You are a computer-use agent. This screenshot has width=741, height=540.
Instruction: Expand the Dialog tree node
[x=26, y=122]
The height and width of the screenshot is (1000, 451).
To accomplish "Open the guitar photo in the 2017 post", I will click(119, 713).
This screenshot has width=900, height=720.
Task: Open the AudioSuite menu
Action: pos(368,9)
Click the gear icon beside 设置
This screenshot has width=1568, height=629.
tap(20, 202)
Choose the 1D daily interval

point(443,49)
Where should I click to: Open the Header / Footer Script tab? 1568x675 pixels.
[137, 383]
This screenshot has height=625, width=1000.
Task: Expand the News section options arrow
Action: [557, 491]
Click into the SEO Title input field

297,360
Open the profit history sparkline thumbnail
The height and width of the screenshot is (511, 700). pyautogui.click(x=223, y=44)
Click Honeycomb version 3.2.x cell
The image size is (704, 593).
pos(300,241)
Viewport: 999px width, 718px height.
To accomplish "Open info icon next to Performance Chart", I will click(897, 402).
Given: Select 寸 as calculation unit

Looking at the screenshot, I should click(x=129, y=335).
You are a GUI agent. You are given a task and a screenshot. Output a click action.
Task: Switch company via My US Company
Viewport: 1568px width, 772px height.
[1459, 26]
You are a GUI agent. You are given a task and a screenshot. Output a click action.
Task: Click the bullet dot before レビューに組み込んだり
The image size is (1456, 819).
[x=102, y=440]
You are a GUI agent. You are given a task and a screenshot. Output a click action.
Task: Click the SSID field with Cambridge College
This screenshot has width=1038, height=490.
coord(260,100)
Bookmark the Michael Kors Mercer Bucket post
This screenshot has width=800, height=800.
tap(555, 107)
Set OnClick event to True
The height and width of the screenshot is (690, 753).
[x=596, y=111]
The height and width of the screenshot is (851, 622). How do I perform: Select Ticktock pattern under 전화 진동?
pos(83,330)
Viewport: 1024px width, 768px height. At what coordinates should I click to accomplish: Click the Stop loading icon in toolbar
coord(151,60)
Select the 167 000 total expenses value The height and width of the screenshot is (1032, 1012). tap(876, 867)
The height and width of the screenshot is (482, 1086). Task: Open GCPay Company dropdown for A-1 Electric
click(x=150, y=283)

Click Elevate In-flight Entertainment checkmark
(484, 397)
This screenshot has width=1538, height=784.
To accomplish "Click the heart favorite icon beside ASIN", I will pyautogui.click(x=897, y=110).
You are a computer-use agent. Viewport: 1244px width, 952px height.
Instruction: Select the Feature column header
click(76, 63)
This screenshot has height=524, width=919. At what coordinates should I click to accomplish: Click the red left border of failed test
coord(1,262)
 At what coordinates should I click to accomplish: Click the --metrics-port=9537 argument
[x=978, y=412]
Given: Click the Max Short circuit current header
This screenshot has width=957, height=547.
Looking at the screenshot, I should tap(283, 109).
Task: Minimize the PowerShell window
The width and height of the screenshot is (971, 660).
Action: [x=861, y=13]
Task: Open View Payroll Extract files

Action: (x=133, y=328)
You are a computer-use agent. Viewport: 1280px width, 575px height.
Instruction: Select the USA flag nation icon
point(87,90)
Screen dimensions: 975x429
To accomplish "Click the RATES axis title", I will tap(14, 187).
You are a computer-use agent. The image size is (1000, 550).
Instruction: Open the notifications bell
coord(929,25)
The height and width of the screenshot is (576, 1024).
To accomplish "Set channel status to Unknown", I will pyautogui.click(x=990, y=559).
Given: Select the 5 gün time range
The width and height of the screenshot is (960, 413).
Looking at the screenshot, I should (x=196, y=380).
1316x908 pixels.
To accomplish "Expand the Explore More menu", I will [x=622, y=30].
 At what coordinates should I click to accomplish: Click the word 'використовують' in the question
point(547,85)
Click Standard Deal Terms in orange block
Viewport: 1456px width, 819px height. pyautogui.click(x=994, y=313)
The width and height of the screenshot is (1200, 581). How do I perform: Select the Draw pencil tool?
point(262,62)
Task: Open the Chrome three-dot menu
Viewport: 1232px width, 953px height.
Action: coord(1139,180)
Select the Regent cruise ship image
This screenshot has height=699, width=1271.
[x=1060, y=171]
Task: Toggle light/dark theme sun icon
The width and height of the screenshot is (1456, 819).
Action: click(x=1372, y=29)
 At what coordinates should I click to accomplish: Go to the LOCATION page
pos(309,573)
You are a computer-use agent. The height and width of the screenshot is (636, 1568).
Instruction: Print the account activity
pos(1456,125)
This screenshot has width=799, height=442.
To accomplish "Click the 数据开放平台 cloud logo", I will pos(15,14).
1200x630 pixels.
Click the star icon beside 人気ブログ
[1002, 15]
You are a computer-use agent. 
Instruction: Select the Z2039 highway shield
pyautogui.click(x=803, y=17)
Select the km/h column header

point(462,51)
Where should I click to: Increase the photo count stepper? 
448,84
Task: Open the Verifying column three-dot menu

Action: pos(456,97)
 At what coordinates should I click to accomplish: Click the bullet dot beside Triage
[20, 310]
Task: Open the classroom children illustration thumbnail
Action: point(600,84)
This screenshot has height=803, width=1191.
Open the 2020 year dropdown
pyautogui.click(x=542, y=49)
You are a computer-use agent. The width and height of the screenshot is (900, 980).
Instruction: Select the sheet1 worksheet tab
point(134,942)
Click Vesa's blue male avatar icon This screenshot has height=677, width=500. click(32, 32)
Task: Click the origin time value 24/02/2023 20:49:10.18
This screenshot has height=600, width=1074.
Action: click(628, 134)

::::::::

To do:
Take each line in the listing that has the word "value" and copy it.

Completed task:
Select the 167 000 total expenses value The height and width of the screenshot is (1032, 1012). tap(876, 867)
Task: Click the origin time value 24/02/2023 20:49:10.18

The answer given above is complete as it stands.